`Als je twee economen in een kamer stopt’, heeft Churchill eens gezegd, `dan krijg je twee meningen, tenzij één van hen John Maynard Keynes is, in welk geval je drie meningen krijgt.’ Deze economengrap weerspiegelt goed hoe economie bij het grote publiek bekend staat: een wetenschap die zo weinig harde kennis heeft opgeleverd dat het ruimte laat voor een veelheid van meningen.
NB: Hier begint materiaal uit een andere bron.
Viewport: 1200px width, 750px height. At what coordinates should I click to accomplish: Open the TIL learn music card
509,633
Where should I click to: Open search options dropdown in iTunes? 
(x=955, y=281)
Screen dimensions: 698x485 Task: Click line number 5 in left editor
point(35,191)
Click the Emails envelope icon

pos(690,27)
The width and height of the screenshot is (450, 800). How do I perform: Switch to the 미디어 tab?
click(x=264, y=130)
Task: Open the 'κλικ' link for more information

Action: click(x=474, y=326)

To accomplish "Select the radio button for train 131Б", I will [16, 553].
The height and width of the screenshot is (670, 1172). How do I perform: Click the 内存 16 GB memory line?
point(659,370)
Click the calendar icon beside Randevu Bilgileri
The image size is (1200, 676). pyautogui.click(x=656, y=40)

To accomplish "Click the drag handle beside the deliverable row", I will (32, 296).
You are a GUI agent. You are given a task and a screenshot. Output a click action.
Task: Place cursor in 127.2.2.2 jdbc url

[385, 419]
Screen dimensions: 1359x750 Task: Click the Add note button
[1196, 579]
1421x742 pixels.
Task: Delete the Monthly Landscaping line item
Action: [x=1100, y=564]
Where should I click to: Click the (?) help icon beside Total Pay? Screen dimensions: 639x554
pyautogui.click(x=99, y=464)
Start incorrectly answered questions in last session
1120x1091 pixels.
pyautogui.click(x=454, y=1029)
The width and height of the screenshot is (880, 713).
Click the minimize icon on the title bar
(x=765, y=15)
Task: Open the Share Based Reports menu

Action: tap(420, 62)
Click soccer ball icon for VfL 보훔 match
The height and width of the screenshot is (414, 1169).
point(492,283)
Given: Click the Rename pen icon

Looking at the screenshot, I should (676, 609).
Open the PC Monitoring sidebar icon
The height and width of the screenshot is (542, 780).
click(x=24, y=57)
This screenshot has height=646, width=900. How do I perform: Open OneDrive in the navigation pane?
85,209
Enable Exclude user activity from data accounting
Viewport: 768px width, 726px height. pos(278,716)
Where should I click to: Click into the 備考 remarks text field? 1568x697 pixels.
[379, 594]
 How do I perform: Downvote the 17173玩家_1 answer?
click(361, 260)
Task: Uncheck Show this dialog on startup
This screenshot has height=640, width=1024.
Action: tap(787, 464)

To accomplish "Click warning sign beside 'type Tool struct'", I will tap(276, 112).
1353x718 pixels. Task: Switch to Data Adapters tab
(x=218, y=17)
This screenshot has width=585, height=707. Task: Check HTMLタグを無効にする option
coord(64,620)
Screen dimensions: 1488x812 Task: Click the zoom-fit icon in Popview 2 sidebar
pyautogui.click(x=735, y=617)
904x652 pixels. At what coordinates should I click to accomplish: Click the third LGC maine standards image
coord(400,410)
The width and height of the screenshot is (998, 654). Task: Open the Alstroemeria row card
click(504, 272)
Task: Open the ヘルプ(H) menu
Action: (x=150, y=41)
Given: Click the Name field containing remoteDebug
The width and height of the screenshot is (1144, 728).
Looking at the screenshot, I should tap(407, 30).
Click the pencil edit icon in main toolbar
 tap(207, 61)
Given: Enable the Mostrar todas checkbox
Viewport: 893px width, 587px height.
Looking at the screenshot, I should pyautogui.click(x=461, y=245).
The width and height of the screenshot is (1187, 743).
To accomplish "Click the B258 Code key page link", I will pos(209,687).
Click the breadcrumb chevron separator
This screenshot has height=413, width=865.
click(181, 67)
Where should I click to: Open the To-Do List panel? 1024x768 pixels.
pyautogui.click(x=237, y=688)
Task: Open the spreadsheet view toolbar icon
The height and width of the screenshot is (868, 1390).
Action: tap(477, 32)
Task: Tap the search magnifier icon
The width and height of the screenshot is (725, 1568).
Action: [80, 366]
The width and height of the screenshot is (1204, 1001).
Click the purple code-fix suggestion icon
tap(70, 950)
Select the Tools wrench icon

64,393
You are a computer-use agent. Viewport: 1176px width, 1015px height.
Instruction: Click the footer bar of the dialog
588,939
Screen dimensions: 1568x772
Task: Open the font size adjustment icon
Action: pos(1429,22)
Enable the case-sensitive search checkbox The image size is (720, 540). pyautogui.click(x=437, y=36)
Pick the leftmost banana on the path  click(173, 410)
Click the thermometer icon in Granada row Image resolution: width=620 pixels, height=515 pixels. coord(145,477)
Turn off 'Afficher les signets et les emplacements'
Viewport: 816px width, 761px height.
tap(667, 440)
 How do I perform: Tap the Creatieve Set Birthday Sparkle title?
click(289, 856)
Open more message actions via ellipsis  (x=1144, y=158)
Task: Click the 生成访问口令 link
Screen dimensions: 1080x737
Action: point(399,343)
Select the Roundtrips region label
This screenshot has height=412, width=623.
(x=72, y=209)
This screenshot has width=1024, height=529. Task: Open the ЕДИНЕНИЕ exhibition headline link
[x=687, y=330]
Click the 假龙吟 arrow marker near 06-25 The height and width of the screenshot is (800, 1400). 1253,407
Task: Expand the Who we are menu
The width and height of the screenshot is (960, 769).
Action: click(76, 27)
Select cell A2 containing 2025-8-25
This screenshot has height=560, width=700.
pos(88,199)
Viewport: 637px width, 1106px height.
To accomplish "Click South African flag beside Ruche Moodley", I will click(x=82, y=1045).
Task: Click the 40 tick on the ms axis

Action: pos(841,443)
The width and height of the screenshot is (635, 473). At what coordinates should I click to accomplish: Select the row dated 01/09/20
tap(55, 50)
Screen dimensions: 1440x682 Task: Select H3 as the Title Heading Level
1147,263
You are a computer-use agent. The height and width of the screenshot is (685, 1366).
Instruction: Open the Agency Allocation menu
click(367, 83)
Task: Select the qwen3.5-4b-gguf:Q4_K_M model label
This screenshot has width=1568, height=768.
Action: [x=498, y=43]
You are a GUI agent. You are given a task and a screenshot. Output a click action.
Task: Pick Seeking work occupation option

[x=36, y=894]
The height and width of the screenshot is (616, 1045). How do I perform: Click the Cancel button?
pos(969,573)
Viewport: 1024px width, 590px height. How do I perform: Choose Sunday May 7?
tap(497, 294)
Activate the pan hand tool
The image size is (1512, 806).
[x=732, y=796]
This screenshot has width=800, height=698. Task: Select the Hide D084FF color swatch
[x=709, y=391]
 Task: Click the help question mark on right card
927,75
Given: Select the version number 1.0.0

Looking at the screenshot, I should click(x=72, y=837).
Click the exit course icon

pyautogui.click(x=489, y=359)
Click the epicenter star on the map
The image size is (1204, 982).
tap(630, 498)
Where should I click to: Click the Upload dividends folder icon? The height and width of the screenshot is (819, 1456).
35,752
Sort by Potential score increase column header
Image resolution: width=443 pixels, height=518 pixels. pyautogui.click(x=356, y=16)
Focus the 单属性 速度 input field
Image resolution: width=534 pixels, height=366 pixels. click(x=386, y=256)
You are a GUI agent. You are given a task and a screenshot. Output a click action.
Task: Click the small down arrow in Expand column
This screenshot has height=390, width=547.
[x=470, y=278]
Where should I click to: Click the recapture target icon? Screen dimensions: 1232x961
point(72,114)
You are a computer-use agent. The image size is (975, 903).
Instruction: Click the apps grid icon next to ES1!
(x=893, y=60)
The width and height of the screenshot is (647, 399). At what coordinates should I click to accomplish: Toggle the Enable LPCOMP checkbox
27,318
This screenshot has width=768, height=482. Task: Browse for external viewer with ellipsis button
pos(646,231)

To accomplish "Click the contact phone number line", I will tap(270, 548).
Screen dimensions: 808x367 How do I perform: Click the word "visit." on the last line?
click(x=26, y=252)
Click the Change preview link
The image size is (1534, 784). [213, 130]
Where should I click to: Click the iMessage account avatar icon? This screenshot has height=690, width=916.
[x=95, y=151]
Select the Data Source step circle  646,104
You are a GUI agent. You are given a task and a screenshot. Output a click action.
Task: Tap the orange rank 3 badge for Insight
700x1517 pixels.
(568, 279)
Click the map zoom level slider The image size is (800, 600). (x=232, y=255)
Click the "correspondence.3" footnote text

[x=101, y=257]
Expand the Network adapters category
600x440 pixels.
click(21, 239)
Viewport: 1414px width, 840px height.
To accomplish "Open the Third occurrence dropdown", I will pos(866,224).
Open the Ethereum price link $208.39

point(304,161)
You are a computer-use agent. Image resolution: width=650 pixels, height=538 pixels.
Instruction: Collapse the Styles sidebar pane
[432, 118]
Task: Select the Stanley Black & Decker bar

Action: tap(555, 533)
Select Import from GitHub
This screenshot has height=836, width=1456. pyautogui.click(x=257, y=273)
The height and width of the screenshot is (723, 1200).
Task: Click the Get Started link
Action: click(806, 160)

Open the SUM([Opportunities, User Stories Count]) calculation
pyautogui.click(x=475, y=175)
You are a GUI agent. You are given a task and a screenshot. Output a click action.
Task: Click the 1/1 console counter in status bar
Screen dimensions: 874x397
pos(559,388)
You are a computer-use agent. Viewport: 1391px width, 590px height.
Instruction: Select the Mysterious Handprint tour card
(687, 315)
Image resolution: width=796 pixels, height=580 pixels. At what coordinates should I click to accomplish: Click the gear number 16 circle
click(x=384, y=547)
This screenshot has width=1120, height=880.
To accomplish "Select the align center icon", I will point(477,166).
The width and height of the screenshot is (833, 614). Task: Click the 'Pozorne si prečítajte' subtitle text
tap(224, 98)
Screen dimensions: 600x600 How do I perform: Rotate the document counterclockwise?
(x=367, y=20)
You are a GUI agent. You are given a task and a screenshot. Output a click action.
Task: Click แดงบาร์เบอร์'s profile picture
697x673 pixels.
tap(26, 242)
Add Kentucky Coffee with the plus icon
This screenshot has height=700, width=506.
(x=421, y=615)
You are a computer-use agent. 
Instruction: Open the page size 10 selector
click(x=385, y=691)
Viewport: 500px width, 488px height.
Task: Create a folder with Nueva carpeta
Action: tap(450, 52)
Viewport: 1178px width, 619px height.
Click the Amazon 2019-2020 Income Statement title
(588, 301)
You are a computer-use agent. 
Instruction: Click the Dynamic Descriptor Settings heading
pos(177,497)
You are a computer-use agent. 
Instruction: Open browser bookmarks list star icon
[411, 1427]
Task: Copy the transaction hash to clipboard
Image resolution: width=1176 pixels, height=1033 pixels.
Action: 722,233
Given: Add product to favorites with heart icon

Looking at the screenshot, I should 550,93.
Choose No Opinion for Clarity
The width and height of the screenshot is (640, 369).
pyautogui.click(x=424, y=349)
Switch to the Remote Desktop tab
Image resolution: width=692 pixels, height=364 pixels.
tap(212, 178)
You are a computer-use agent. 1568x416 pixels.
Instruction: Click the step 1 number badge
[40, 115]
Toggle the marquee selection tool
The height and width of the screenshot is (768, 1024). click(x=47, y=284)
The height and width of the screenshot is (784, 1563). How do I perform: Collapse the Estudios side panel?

Dat in de media economen hun inzichten als stellige waarheden verkondigen, verbetert dit beeld niet echt: het voedt het vermoeden dat economen zelf zich van de publieke opinie over de economische wetenschap niet erg bewust zijn.
Me Judice
Het discussieforum Me Judice publiceerde deze week de resultaten van een enquête onder economen over de relatie tussen economische groei en milieu. De enquête liet zien dat de ondervraagde economen het inderdaad behoorlijk met elkaar oneens kunnen zijn. De stelling dat het bevorderen van economische groei in praktijk ten koste gaat van het milieu kende veel voorstanders maar ook veel tegenstanders (54 versus 25% van de respondenten). Maar omgekeerd zijn economen het soms ook opvallend met elkaar eens. De stelling dat niet-duurzaam gedrag in Nederland wordt beloond en duurzaam gedrag bemoeilijkt werd breed onderschreven; het aantal voorstanders overtrof hier in ruime mate het aantal tegenstanders: 65 versus 7%. Eerdere enquêtes van Me Judice geven een soortgelijk beeld te zien: hoewel sommige vragen een grote mate van verdeeldheid onder economen aan de dag leggen, zijn er veel zaken waarover een breed gedeelde consensus bestaat.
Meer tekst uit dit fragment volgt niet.